The way we are building systems has changed in the past 10 years. Systems are increasingly complex, to the point that having one system that does it all is no longer sustainable. The industry has moved from Monolith to Microservice architectures, in order to improve speed, scalability and reliability.
Netflix is the one of the main driver of this change in the industry. In 2009 Netflix platform was a Monolith, today its platform is powered by more than 1000 microservices.
The Monolith
Monolith are system built as single unit. Even though the system can be logically modularized, user interface, business logic and data access are built, packaged and deployed as a single unit.

Monolith have the advantage to be simpler to develop and deploy at the beginning. But overtime, monolith grows as new functionalities are added; and it becomes increasingly difficult to keep a good modular structure and manage the complexity of the system:
- Any simple change or bug fix would require the deployment of the whole system.
- Much harder to understand impact of changes.

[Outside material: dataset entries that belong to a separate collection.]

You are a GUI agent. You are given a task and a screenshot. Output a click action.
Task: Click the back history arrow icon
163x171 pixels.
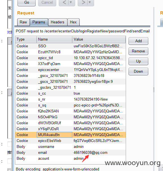click(x=64, y=2)
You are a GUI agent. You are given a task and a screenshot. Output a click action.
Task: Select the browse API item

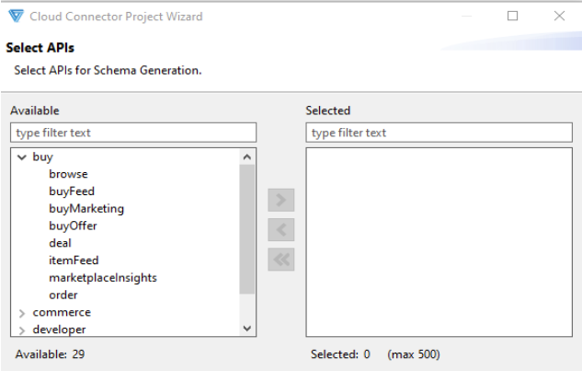pos(68,174)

Ex: In a Bus Ticketing System built as monolith, a change in Order module cause bugs on Ticketing module
- Hard to adopt new technologies, a change of framework or language would require a rewrite of the whole system
- Startup time increases as the system grows
Microservice
Microservice architecture favour breaking systems in smaller services build and deployed independently, communicating over network (usually using REST API). The scope of every service is limited to only one business capability, so each service does only one thing!

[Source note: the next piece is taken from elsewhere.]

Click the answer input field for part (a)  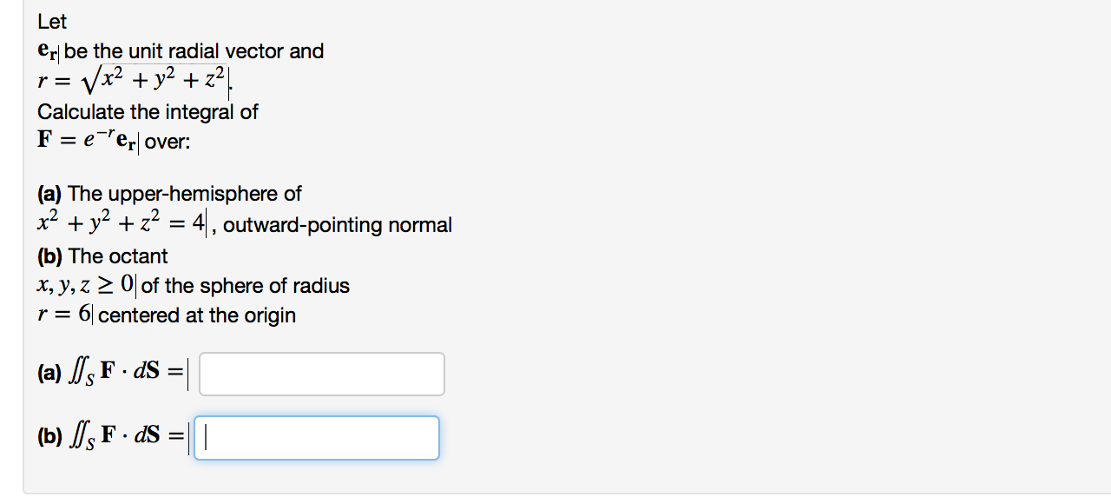click(x=321, y=373)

For example, the Bus Ticketing System backend can be composed of
- Search Service for searching available bus tickets
- Order Service for placing customers orders
- Ticket Service for creating electronic tickets
- Delivery Service for sending the electronic tickets to customer via SMS
Advantages of Microservice Architecture
- It addresses the complexity by breaking the problem is smaller manageable problems. Each microservice solving one and only one problem.
- Microservices can be built independently by different teams. Instead of having 10 developers all working on the same codebase, you can have 2 teams of 5 developers, each team owning 1 to 2 services.
- It reduces the barrier of entry for new technologies. You have your services build in PHP and want to adopt Java? You can start by rewriting only the Delivery Service to Java! As long as you don't maintain the communication contract (REST API), the other PHP services will not be impacted.
- It enables each microservice to be re-deployed independently. You have a bug on Delivery Service, you only have to change that service and re-deploy it. No need to re-deploy the other services.
- It enables each service to scale independently. For example, in the bus ticketing system, for every 100 searches, only 2 orders are placed. This mean that you'll have more traffic on the Search Service, compared to Order Service. So you could provision 3 servers for Search, but only 1 or Order.
Because the scope of each microservice is smaller, you can also provision them with much smaller server instances.
Challenges of Microservice Architecture
- Microservices architecture inherit the complexity of distributed system. Because the communication between the different component of your system are network based, it could lead to latency and network related issues.
- Testing microservices is more difficult than on monolith. You have to use technics like Stubbing or Mocking to simulate the communication between the different services.
- Coordination of transactions span between multiple services is more complex. In a monolith, you can rely on the database with a BEGIN TRANSACTION and END TRANSACTION block to guarantee the consistency of your data. In Microservice architecture, because the data are spread across different services (and databases), developers have to code the orchestration of the transaction.
- Operational complexity is higher, since you have to monitor multiple microservices, each of them being a potential point of failure.
Building system is complex by nature. Monolith Architecture are more suitable for simple and lightweight applications. Microservice architecture suit better for more complex, evolving applications despite the drawbacks and implementation challenges. IMHO, microservice architecture enable faster and more autonomous teams, which compensate the drawbacks inherited from distributed applications.